"Sektor ekspor kita terhambat akibat kurs rupiah terhadap dollar AS yang terus bergejolak di triwulan pertama sehingga menyebabkan biaya ongkos produksi naik sebesar 30%, selain itu tingginya pembayaran pasokan gas ke Perusahaan Gas Negara (PGN)," jelas Chairman Asosiasi Aneka Industri Keramik Indonesia (ASAKI), Achmad Wijaya ketika dihubungi detikFinance di Jakarta, Minggu (21/06/2009).
Ia juga mengatakan sampai dengan triwulan pertama, industri keramik sebagai industri komoditas sampai hari ini hanya jalan 70%. Sisanya mandeg karena masalah nilai tukar dan ekspor.
"Kita terus meningkatkan pangsa pasar domestik selain juga pasar yang disebut emerging market atau secondary market sebagai pelanggan tetap kita seperti negara-negara ASEAN. Contohnya Myanmar, Kamboja dan Srilanka," katanya.
Menurut Achmad, porsi domestik masih baik karena ada 2 titik yang disebut market renovasi, dan untuk pasar proyek.
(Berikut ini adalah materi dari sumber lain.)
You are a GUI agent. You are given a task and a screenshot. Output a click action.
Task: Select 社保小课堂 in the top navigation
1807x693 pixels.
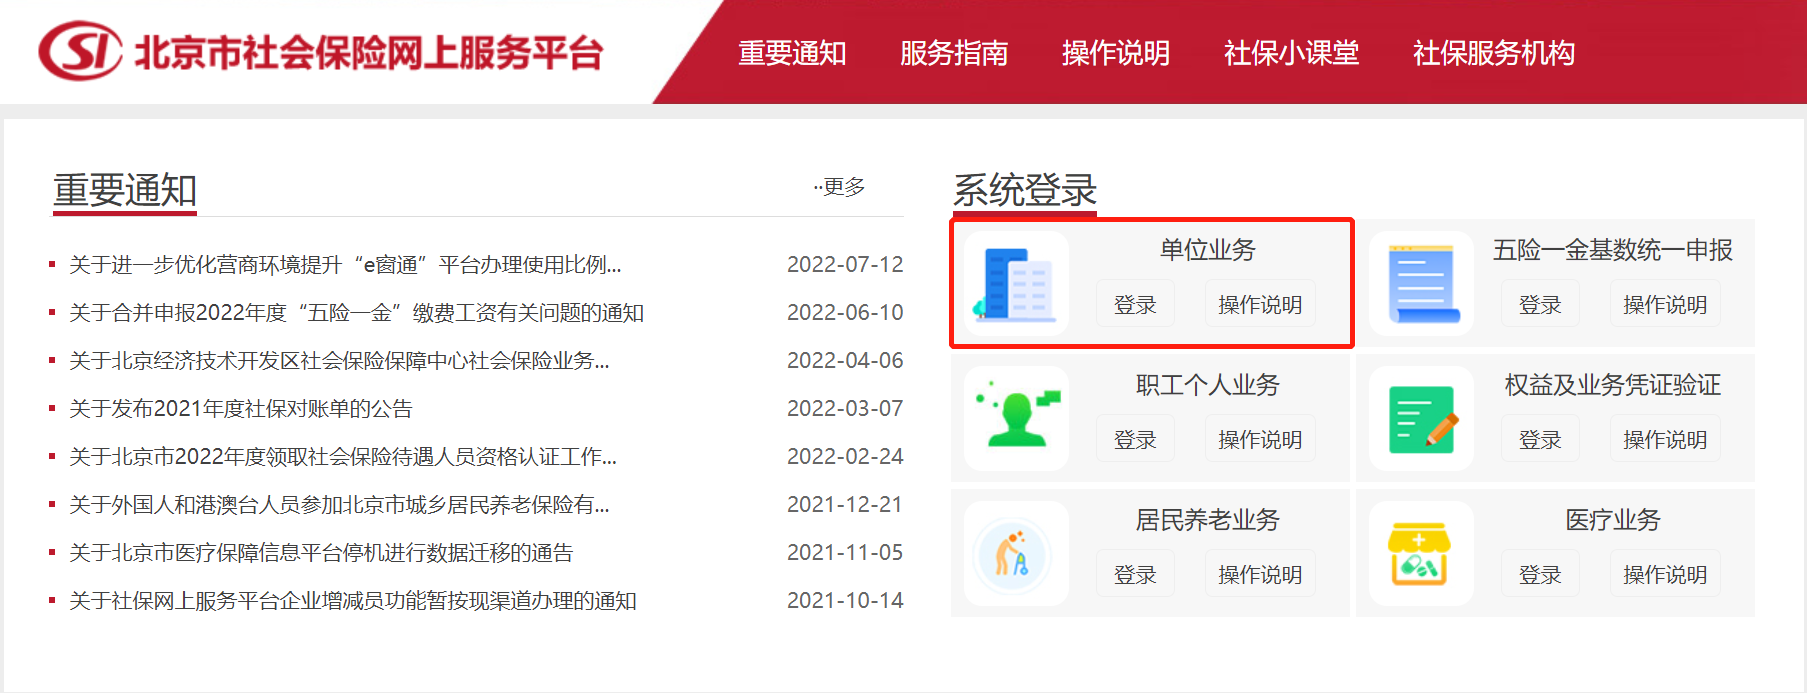point(1291,53)
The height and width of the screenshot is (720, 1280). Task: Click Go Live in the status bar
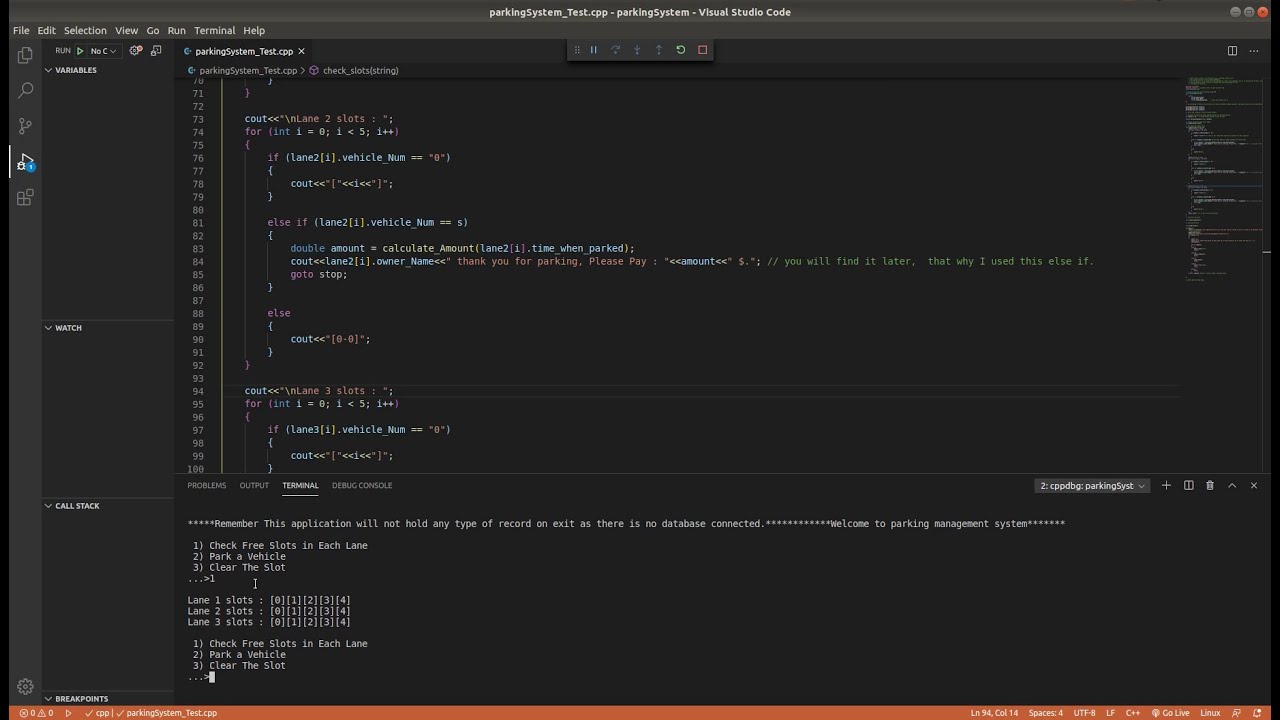click(1169, 713)
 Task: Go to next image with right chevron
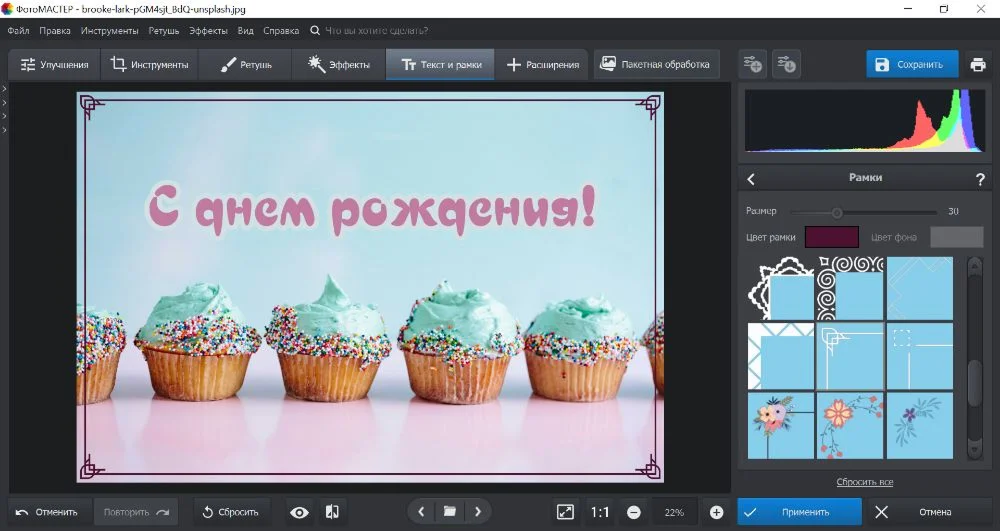click(x=479, y=512)
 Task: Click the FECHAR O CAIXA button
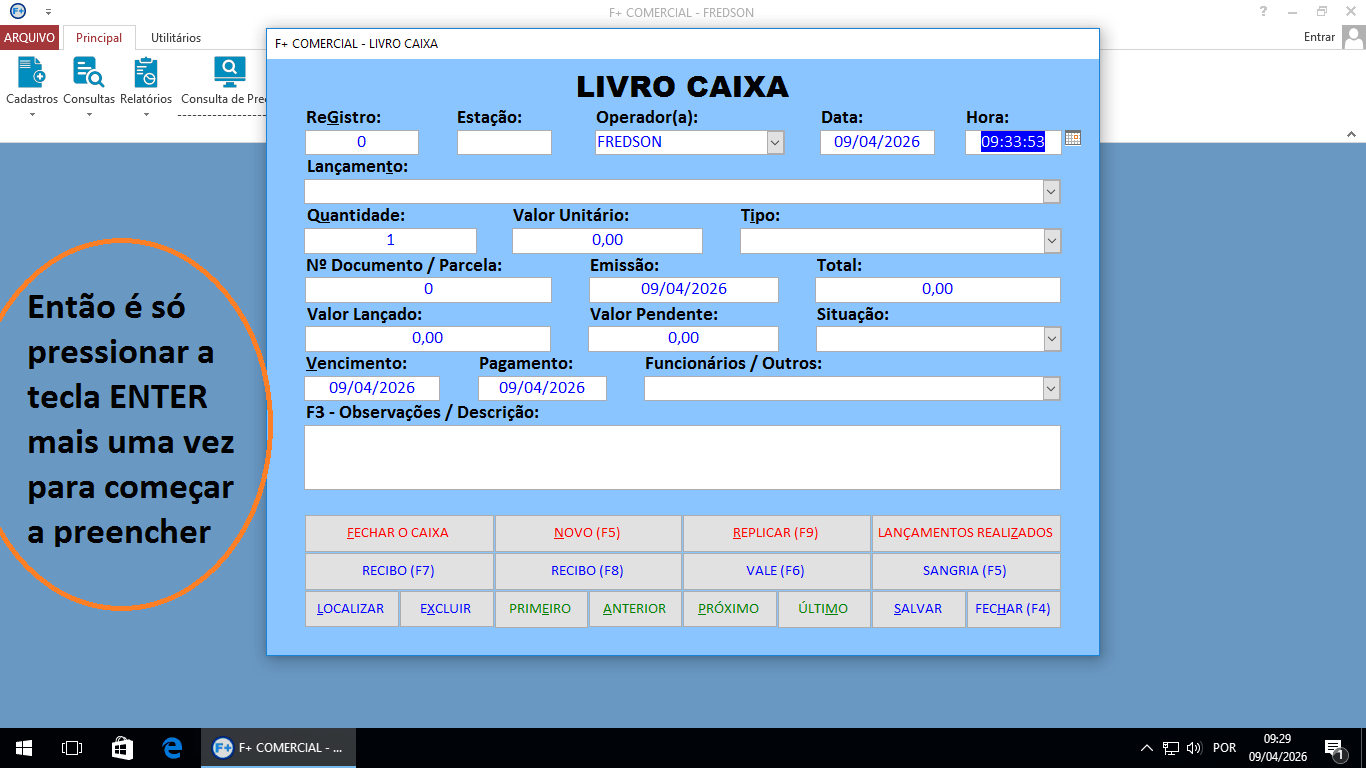pos(399,533)
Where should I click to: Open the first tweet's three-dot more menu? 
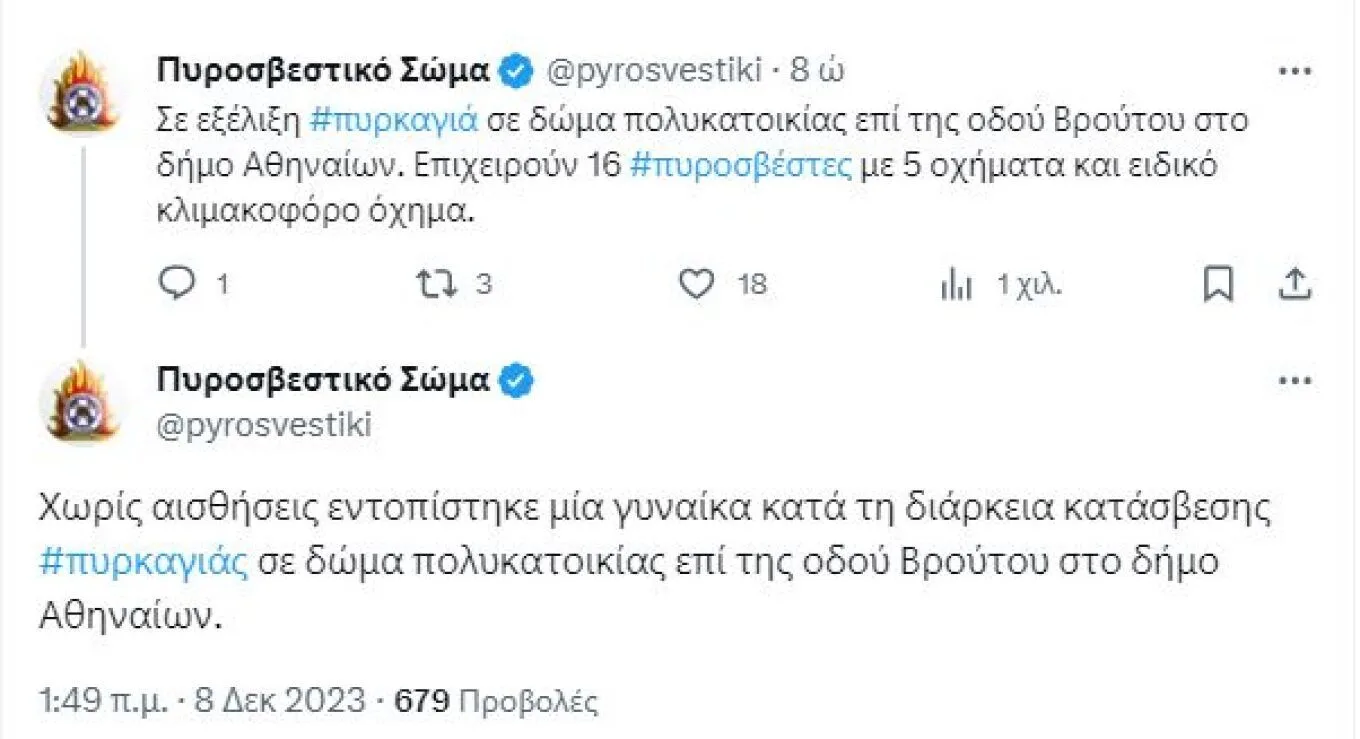pos(1295,71)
Ada daerah dimana pengembangan rumah susun sederhana yang memakan volume keramik lebih banyak dibanding mall, kantor dan hotel
Aspek lain, lanjut Achmad adalah masih tingginya tingkat kredit suku bunga oleh perbankan. "Walaupun suku bunga acuan Bank Indonesia (BI) sudah beberapa kali diturunkan namun suku bunga perbankan belum turun sehingga sektor riil belum menikmati tingkat penurunan BI Rate," tuturnya.
"Suku bunga kredit rata-rata dikisaran 15%," tegasnya.
Ia menegaskan bahwa seperti yang diberitakan oleh media massa bahwa suku bunga perbankan rata-rata sudah mulai turun, namun pihaknya belum sedikitpun merasakan penuruannya.
"Kita sama sekali belum merasakan penuruannya, lebih lagi bank-bank juga belum sama sekali mengucurkan kreditnya kepada sektor riil khususnya bagi industri keramik. Dari sektor riil sendiri kita mengharapkan suku bunga berada di kisaran 12%." paparnya.
Lebih lanjut Achmad mengatakan, perbankan harus segera menurunkan suku bunga dan mengucurkan kreditnya agar industri keramik yang dapat mengahasilkan Rp 1 triliun sendiri setiap tahunnya bagi negara dapat terus berjalan.